▶ **EXERCISE INSTRUCTIONS**
Please pull out every line of the entries below that contains the string "height". Case matters, so skip any line where it appears only with different capitalization.

▶ **DATASET CONTENT**
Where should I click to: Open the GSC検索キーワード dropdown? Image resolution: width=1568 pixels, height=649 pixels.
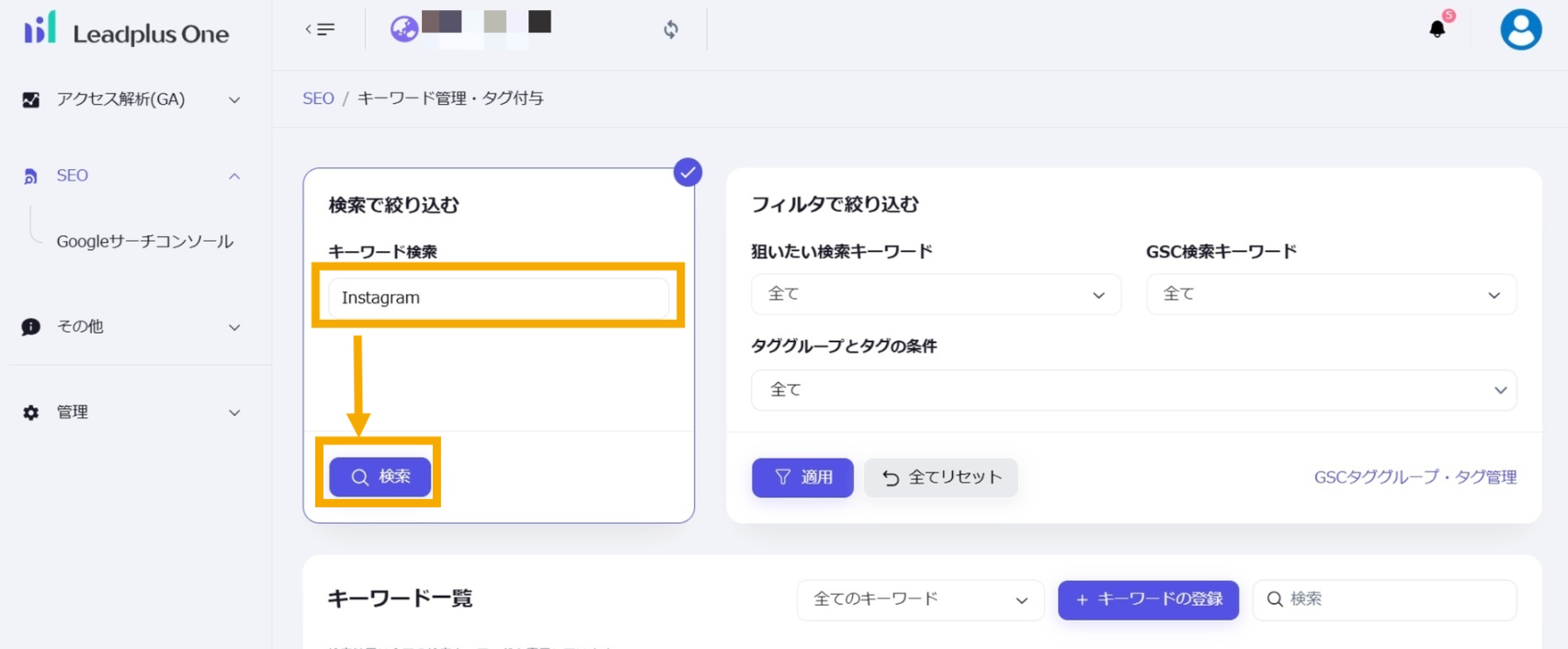(x=1330, y=294)
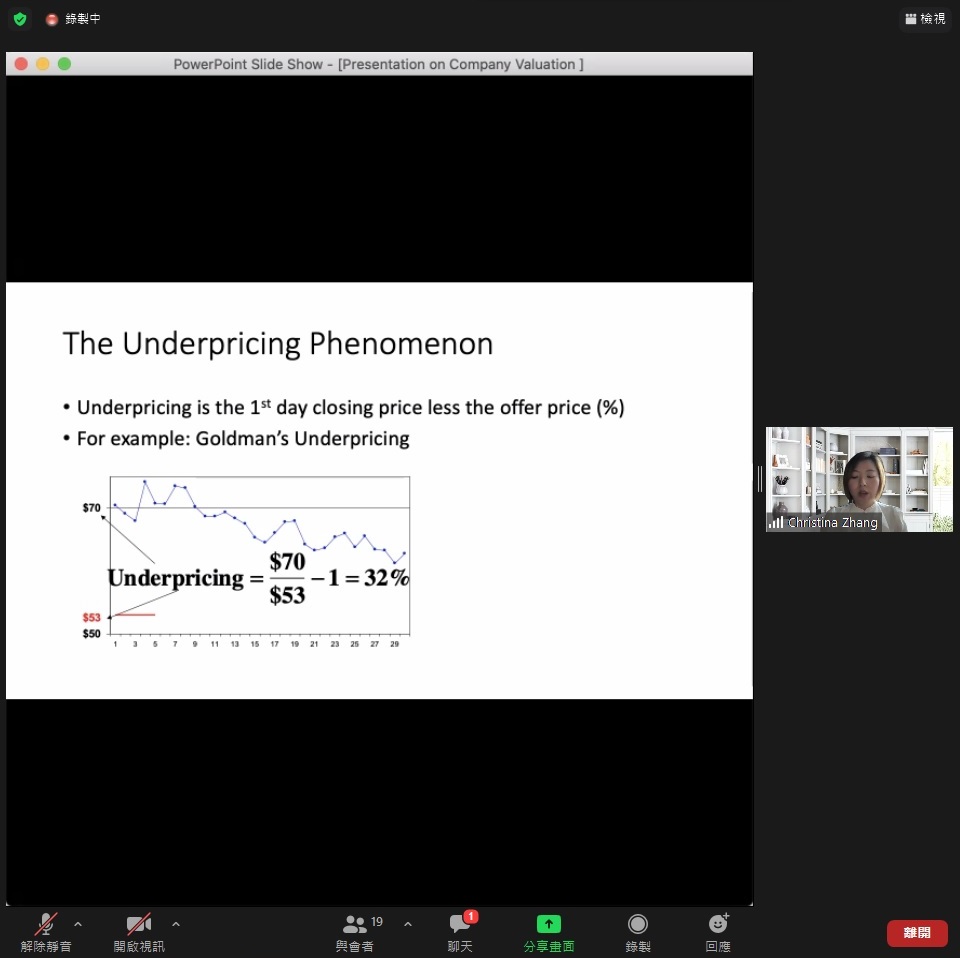Click the divider handle beside the video panel
Viewport: 960px width, 958px height.
pos(759,479)
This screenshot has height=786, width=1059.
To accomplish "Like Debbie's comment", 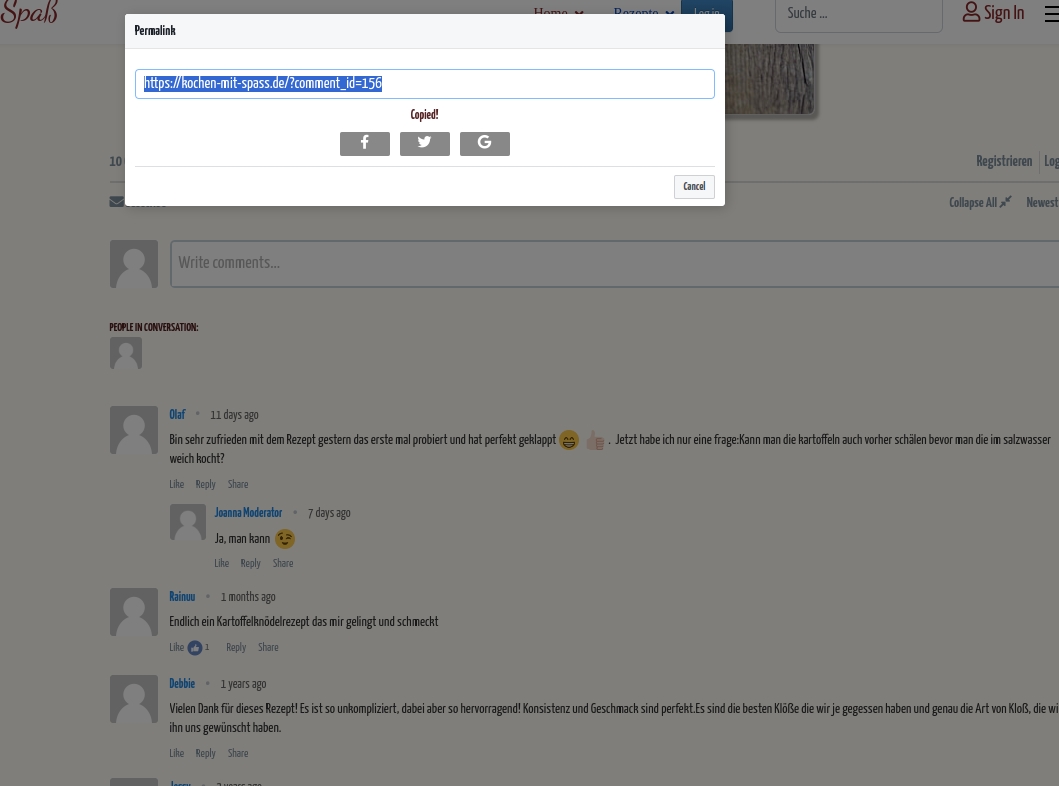I will (x=176, y=753).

▶ **OUTPUT OF THE EXERCISE**
Where should I click to: Open the GSC検索キーワード dropdown? Image resolution: width=1568 pixels, height=649 pixels.
Viewport: 960px width, 958px height.
This screenshot has height=786, width=1059.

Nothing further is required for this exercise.